A well designed plan should allow employees to achieve a realistic level of benefit on retirement through contributions from the company and themselves and should cater adequately for the needs of employees and their dependants in the event of illness, disability or death. Businesses need to regularly review their employee benefit arrangements to make sure that they are meeting expectations.
Glennon offer specialist advice on setting up and administering group and individual plans to suit the specific requirements of each company. Some of the types of employee benefits on which we offer specialist advice include:
- Group Pension Schemes – Defined Benefits
- Group Pension Schemes – Defined Contributions
- Group Personal Retirement Savings Accounts (PRSAs)
- Group Disability Schemes
- Group Life Assurance Schemes
- Group Medical/Dental Insurance Plans
- Critical Illness
- Individual Director/Executive Plans
- Keyman/Co-Directors/Partnership Cover
- Personal Retirement Bonds
- Approved Retirement Fund (ARFs)
- Approved Minimum Retirement Fund (ARMFs)
- Small Self Administered Schemes
Glennon specialise in setting up and administering Small Self Administered Schemes and provide a Pensioneer Trustee service. Small Self Administered Schemes are pension schemes set up to provide retirement benefits for the Owners or Directors of businesses who wish to have direct involvement in and control over the investment of their pension funds. Such schemes allow investment in assets other than insured contracts and because of this are subject to a higher standard of supervision by the Revenue Commissioners. The trustees of these schemes must include a Pensioneer Trustee, a professional trustee or body widely involved in occupational schemes and their approval.

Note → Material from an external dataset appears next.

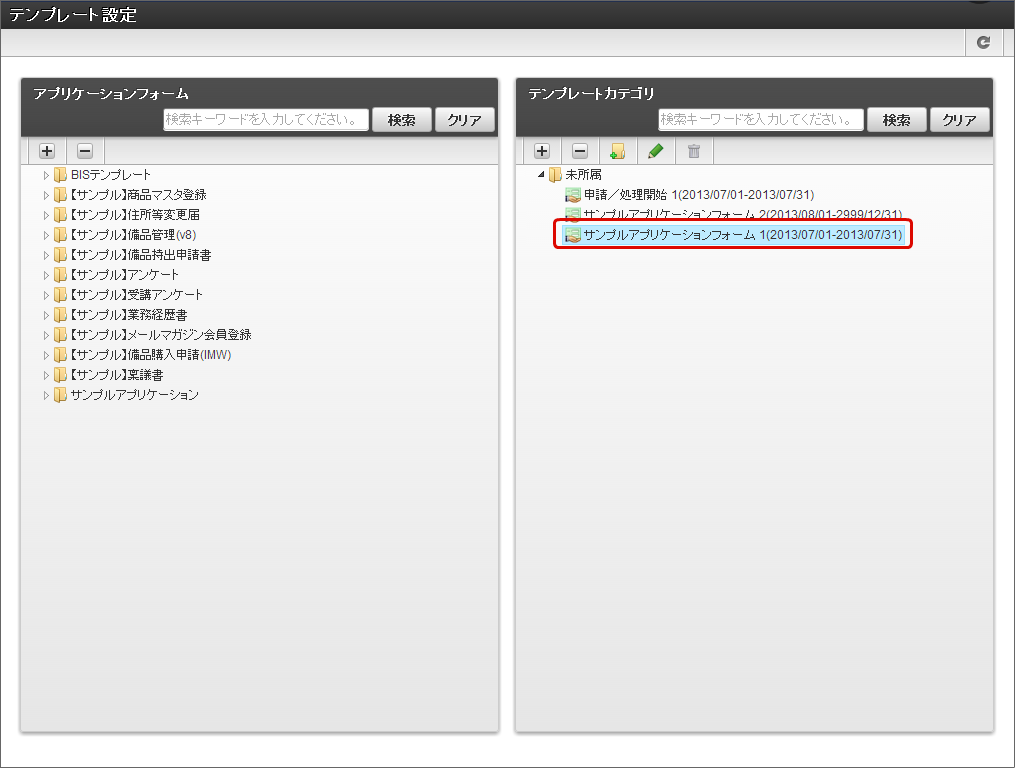Click the trash delete icon

pyautogui.click(x=694, y=151)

If a key person or shareholder in a business were to die, the business may be faced with some very difficult decisions which is why Business Protection Insurance should be considered. Thought should also be given to the passing of shares in the event of a shareholder’s death.

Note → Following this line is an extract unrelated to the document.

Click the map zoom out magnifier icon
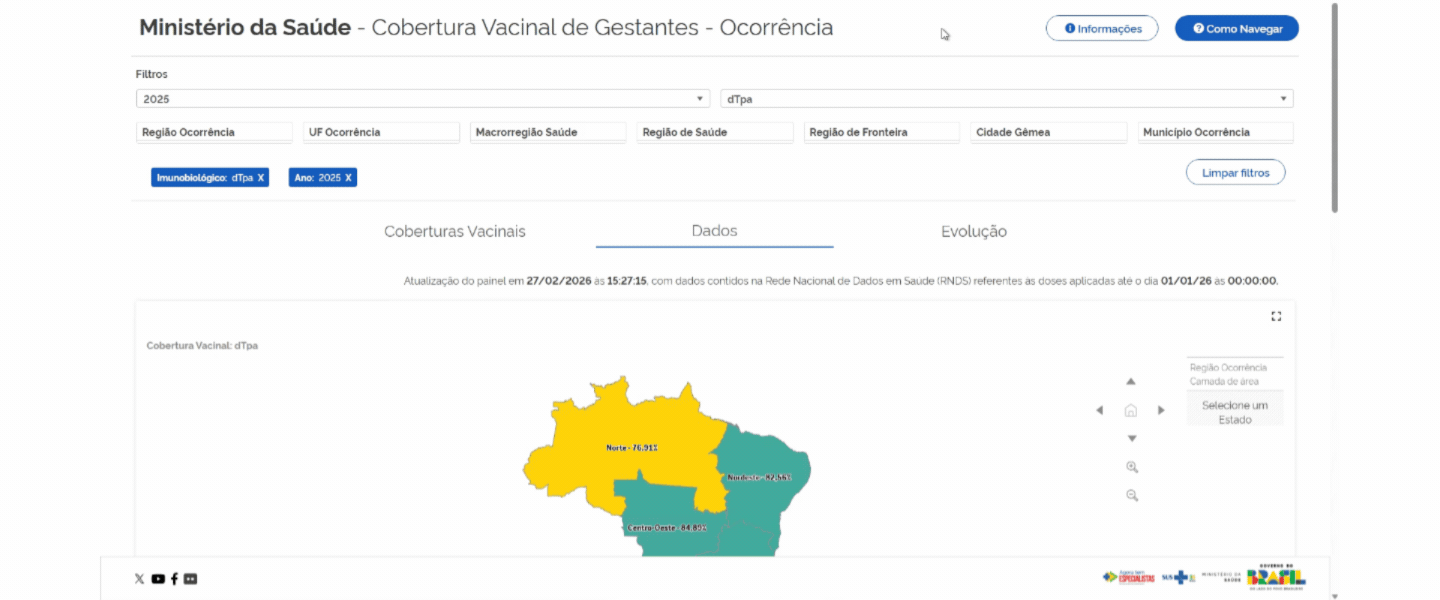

Business Protection policies such as Life and Critical Illness should be arranged on key persons or shareholders, to ensure that there are sufficient funds available to cover likely eventualities such as temporary decline in earnings, repayment of business loans, purchase of shares from the deceased person’s family, and the business disruption and recruitment costs associated with the loss of technical knowledge, know how and personal contacts.